Ludesnya tiket konser K-pop di Le Zenith de Paris concert hall tahun lalu mungkin bisa menjadi bukti kuatnya pengaruh K-pop di Eropa.

Awalnya, konser yang menampilkan sejumlah boyband dan girlband asal Korea itu adalah pertunjukan tunggal satu malam. Namun, konser akhirnya digelar selama dua malam setelah muncul petisi tuntutan dari ribuan fans yang tak kebagian tiket.

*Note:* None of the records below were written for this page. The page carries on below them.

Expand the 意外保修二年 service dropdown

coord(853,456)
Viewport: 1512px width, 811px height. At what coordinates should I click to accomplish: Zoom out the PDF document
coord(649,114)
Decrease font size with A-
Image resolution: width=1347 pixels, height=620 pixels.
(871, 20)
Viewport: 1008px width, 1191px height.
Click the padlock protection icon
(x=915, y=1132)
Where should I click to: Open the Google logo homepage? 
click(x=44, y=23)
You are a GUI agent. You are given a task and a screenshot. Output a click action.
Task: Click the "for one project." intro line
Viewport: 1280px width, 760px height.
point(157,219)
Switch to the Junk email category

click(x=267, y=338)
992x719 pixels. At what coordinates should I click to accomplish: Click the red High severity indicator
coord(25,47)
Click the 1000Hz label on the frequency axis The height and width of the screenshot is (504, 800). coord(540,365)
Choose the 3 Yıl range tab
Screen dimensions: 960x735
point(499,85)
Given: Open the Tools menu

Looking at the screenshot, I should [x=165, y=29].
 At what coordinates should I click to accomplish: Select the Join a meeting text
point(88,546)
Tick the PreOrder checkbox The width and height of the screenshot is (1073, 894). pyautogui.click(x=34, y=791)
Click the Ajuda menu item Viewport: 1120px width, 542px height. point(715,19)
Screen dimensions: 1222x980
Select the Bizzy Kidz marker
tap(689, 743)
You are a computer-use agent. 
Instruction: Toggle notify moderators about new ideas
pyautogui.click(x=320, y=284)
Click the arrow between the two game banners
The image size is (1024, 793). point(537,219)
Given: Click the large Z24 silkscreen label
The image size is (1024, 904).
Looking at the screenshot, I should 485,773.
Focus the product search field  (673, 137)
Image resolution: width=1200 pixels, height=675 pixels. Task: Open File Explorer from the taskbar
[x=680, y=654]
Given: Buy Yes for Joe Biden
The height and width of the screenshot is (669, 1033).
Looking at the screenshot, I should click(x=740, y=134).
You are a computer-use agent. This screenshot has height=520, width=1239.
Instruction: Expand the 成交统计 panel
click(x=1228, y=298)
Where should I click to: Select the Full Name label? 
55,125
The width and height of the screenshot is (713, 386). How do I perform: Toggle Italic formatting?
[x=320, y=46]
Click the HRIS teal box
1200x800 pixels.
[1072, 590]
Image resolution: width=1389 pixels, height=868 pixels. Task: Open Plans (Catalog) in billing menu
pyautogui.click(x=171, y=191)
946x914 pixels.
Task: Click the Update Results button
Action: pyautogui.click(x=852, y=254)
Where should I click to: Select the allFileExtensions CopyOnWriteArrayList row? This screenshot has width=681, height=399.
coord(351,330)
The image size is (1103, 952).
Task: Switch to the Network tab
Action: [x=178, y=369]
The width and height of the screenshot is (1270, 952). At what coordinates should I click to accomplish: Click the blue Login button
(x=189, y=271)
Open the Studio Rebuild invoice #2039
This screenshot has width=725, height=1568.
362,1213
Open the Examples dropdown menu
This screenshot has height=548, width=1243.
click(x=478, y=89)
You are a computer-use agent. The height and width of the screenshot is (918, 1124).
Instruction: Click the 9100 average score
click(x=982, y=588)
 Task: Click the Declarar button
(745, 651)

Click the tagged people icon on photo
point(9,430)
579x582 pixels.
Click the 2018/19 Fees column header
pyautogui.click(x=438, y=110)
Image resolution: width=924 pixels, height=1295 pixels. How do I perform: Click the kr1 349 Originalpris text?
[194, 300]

Seperti dilansir KoreaHerald.com, lebih 7.000 penggemar larut dalam setiap konser yang berlangsung tiga jam itu. Yang menakjubkan, dari ribuan penonton itu hanya sekitar dua persen yang merupakan warga Korea. Selebihnya, adalah warga Perancis dan warga negara Eropa lainnya.

Gegap gempita semacam itu juga terekam di ‘SM Town Live 2010 World Tour in LA’ dua tahun silam. Dari sekitar 15.000 penonton, hanya 30 persen orang Korea. Sebanyak 20 persen adalah orang Asia lainnya, dan selebihnya penonton asal Amerika Serikat, Amerika Latin, dan Eropa.

Direktur Pusat Kebudayaan Korea, Kim Hyun-ki, mengatakan bahwa kesuksesan K-pop menembus pasar global tak lepas dari peran pemerintah yang meluncurkan program beasiswa besar-besaran ke Eropa dan Amerika Serikat bagi artis dan seniman di negaranya, 20 tahun silam.

Keseriusan menggarap kekuatan industri pop nyata berbuah manis. Program beasiswa itu secara tak langsung ikut menyokong lahirnya artis-artis berpengalaman yang mengerti selera musik, gaya hidup, dan selera pasar.

Sukses industri musik Korea Selatan juga terekam lewat kemunculan 'K-pop Hot 100' di billboard.com. Ini menjadikannya sebagai negara kedua di Asia dengan kekuatan musik mendunia, setelah Jepang. Maklum, tangga lagu yang dirilis Billboard selama ini selalu menjadi tolak ukur kualitas musik dunia.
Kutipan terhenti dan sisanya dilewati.